*** Opening Information ***
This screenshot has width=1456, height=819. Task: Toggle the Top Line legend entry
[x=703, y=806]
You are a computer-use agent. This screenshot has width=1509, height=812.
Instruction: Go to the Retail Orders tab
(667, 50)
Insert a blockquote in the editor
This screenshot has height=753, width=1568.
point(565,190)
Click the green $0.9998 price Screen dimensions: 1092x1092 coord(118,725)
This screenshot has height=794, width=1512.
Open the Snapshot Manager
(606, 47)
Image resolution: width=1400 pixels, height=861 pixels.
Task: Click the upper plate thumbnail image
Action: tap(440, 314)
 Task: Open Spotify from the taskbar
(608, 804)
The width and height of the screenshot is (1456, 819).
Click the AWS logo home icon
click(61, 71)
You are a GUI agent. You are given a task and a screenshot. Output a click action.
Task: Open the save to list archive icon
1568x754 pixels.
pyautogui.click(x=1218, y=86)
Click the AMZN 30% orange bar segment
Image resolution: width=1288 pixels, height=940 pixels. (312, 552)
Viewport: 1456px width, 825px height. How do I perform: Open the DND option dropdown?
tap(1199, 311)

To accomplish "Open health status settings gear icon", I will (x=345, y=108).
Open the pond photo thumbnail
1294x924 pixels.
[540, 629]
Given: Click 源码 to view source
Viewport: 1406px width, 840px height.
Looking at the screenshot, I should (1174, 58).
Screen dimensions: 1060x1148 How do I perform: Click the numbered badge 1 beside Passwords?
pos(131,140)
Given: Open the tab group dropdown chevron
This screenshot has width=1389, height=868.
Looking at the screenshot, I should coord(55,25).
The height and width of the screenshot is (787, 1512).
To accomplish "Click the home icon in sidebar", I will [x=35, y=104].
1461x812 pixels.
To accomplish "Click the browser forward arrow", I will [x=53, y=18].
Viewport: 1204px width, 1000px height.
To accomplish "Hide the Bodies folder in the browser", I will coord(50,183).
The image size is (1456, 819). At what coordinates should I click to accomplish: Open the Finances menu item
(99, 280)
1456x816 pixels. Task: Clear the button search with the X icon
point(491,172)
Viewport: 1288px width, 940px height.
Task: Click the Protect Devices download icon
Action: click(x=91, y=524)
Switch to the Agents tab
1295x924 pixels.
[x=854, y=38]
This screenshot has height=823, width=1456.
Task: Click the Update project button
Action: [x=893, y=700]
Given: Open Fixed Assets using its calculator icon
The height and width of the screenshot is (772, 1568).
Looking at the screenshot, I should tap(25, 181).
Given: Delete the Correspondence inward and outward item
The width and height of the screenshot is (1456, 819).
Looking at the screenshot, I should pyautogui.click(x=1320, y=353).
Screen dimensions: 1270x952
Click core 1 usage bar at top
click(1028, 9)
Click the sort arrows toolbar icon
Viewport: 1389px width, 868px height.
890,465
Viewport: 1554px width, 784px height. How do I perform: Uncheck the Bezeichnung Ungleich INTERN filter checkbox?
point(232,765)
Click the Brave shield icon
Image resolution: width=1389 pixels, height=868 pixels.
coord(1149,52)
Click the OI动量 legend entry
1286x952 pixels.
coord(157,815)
*** Closing Information ***
Your objective: Lines from the one with "Viewport: 1554px width, 784px" through the end of the data: set these down exactly, including both ends and nothing more.

Response box:
Viewport: 1554px width, 784px height. How do I perform: Uncheck the Bezeichnung Ungleich INTERN filter checkbox?
point(232,765)
Click the Brave shield icon
Image resolution: width=1389 pixels, height=868 pixels.
coord(1149,52)
Click the OI动量 legend entry
1286x952 pixels.
coord(157,815)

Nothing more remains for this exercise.